College tuition and fees have been going up more and more each year while state and federal financial aid have been going down and down. College tuition, even at affordable in-state institutions, is getting out of reach of MANY people in a country where a bachelor’s degree has become the equivalent of a high school diploma, a requirement for the most basic untrained work. Sure, there’s community colleges… assuming those colleges are at all decent. One of the community colleges near where I grew up lost accreditation and didn’t regain it for several years, although people continued taking classes there. A friend of mine put in 4 semesters at a community college, spending time and money and learning things, only to find that most of his credits wouldn’t transfer to a traditional 4 year university because LOL COMMUNITY COLLEGES, AM I RITTE? Further, part of the reason we have the current problem with the housing market and foreclosures is that banks encouraged home owners to take out mortgages to fund their kids’ college educations, to invest in their kids. Which is great in theory, but helped prop up the skyrocketing cost of college tuition while shutting out people who didn’t own homes and couldn’t take out mortgages, and which also affected the people who held the mortgages when their interest rates shot up 10% overnight. WHOOPS. I don’t know about you, but banks that aggressively fuck people over while the government sits back and slashes funding to educational opportunities sounds like a pretty sound thing to get riled up about.

If you want to get really depressed, look at how many European countries subsidize their population when it comes to higher education. Spoiler:  a LOT of them do, while also providing decent, qualitative health care and in general taking care of all their citizens and not just the ones who make six figures or more  a year. The USA is losing vast amounts of money every single year by not taxing the top 1% of earners and not taxing huge businesses.
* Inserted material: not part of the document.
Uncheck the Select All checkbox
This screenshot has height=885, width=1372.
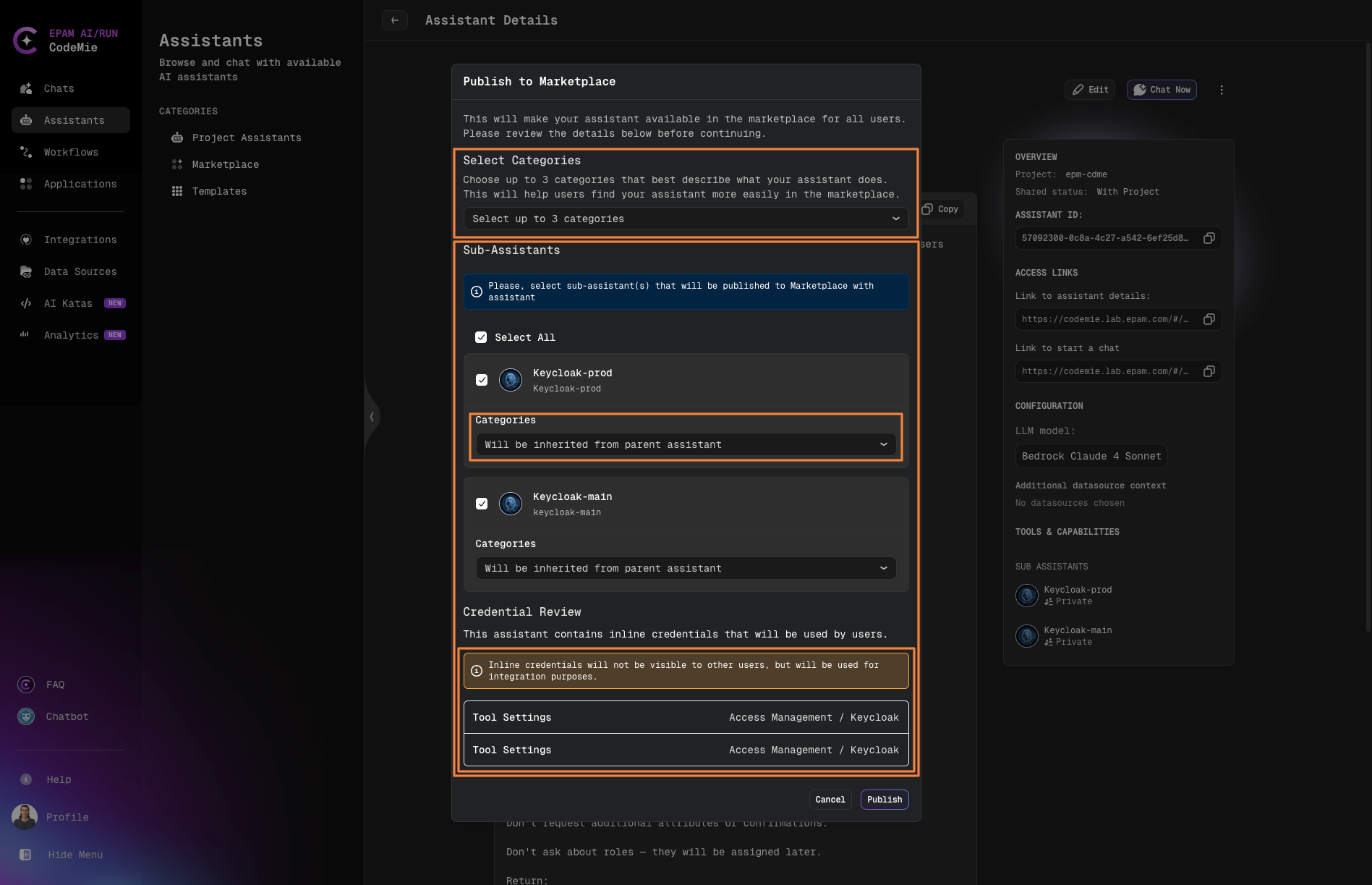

We could stop slashing education and health care and social programs, we could repair our falling-apart roads and bridges and deteriorating infrastructure, we could subsidize higher education and training programs… or we could continue letting a small handful of people go swimming in their giant vaults of money or whatever the hell it is they do with it.

It’s incredibly depressing how many people are at best just barely getting by and at worst actively failing (the dude working 12 hours a day 7 days a week while dying from cancer springs to mind. The American Dream, am I right?) and defending to the death their right to suffer and languish and stagnate while a tiny fraction of people continue soaring to great heights. This person, with their 90% scholarship and their never eating out and their barely scraping by on minimum wage… it’s great that you’re self sufficient but is that honestly all you want, all you aspire to? To barely scrape by while working your ass off? To have no savings and no safety net and nothing to fall back on, no guarantee of employment and no vacation days or sick days? I’m sure you imagine that if you just WORK HARD! and LIVE BELOW YOUR MEANS! and SAVE FOR A RAINY DAY!!!!! you’ll join the ranks of the 1% but let’s face facts: you’re graduating into an employment market with, in some areas, 9% or more unemployment. There is a LOT of competition for jobs, much of it from highly skilled, experienced people. How long will your rainy day savings last you when you’re unable to find a job because companies once based in the USA are moving more and more of their facilities (including office jobs, not just factory jobs) to other countries? When you realize that you’ll need to get an advanced degree to get employment or a promotion, and tuition is higher and state and federal aid lower? When your rent and groceries and gas and taxes (and your boss’s pay and bonuses) keep going up but your paycheck stays the same or even is reduced, as many state employees are finding themselves faced with having to accept pay cuts to keep their jobs?

Baby, you’re part of the 99%, and they’re fighting to protect you and your interests. They’re trying to make the world a better place for you. I’m sorry you can’t see that.